「なるほどですね」を置き換えるとしたら

 2014/11/22  2018/05/02

「なるほどですね」
昔、職場で流行っていた言葉です。上司がよく使っていて、その職場でしかついぞ聞いたことがありません。当時はふざけて同僚とマネしていましたが、なかなかどうして良い表現だと思うのです。

もののサイトによると、あまりいい言葉ではないから、「おっしゃるとおりです」「さようでございますか」などに置き換えをするべきとあります。しかし本当にそうでしょうか。ちょっとニュアンス変わってきますよね。


客や取引先と話している時、「なるほど」と言いたい場面があります。しかし「なるほど」では言い方によっては不適切になります。例えば「なるほど?」と語尾をあげれば、「ほう聞こうじゃないか」といった具合に相手の立場を下げかねません。これでは話す方の印象も良い訳がありません。

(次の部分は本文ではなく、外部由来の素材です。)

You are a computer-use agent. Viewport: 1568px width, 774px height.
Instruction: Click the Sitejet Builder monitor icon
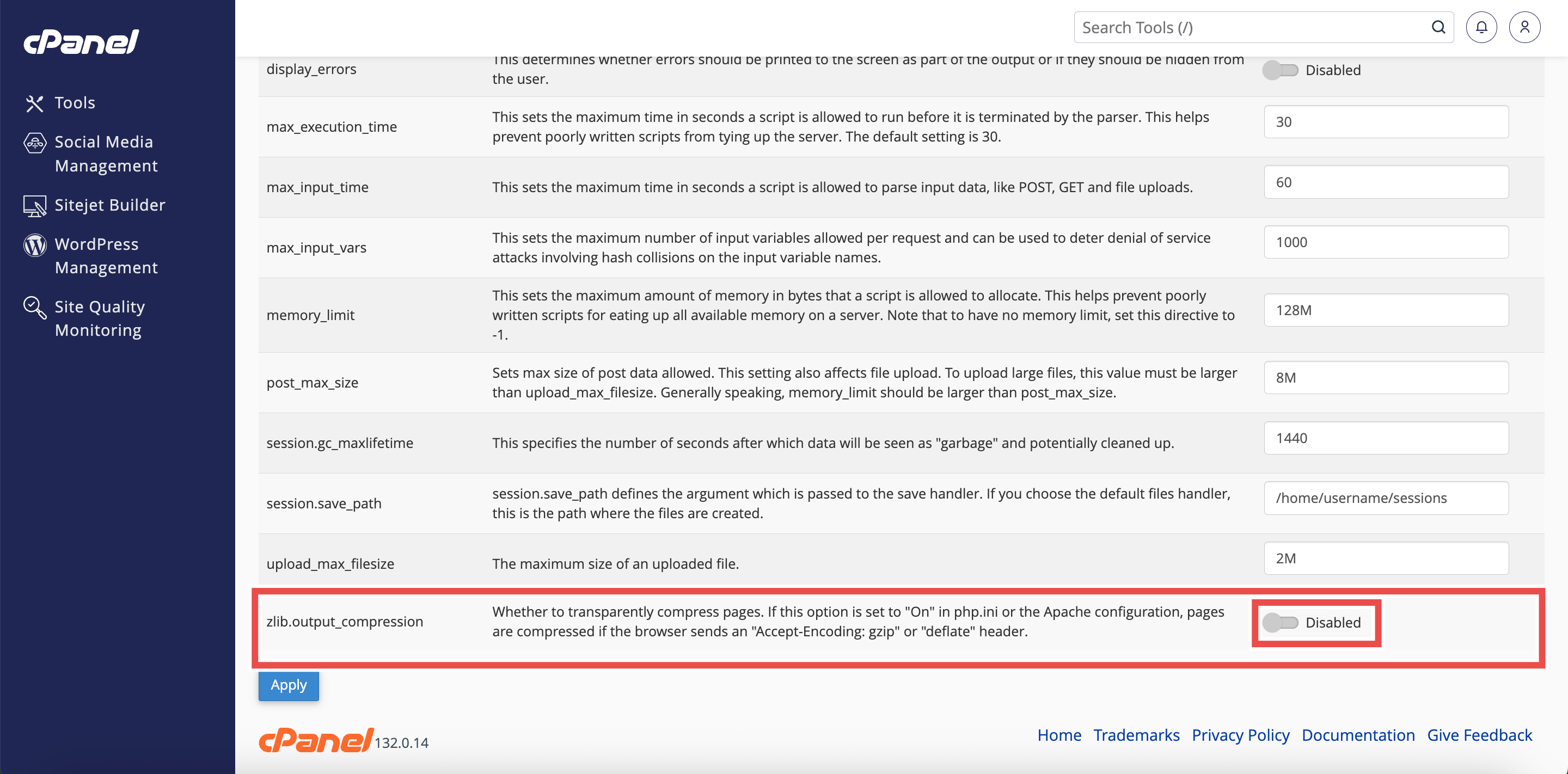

かといって「なるほど~」だとやはり距離が近すぎてしまうので、客商売では使う言葉ではないのかもしれません。しかしある程度は客に寄り添いたい(寄り添ったフリをしたい)というもの。「さようでございますか」では発言する機会を自ら逸し、「おっしゃるとおりです」では迎合が過ぎるばかりかイエスマンを宣言して対話の土俵を降りるようなものです。

そこで「なるほどですね」の出番です。ここには「なるほど、はいはい言いたいのはそういう事ですよね、ええお気持ちわかりますとも、そう考えるのも至極当然ですね」という感情が込められています。上下の歯を合わせたまま息を吸い込んだときの「シーッ」というのを前に付ければ言う事なしですね。もし置き換えるとしたら、ちょっと早めに言う「なるほどなるほど」ですかね。いずれにせよ言い方っていう。

それはそうと「なるほど」の使い手減ってきてますよね。僕が思うに、もう使い方自然なの渡辺篤史しかいません。室内の梁を見渡していつか言ってみたいですね、「なるほど、わかりました」って。何がわかったんだかわかんないけど。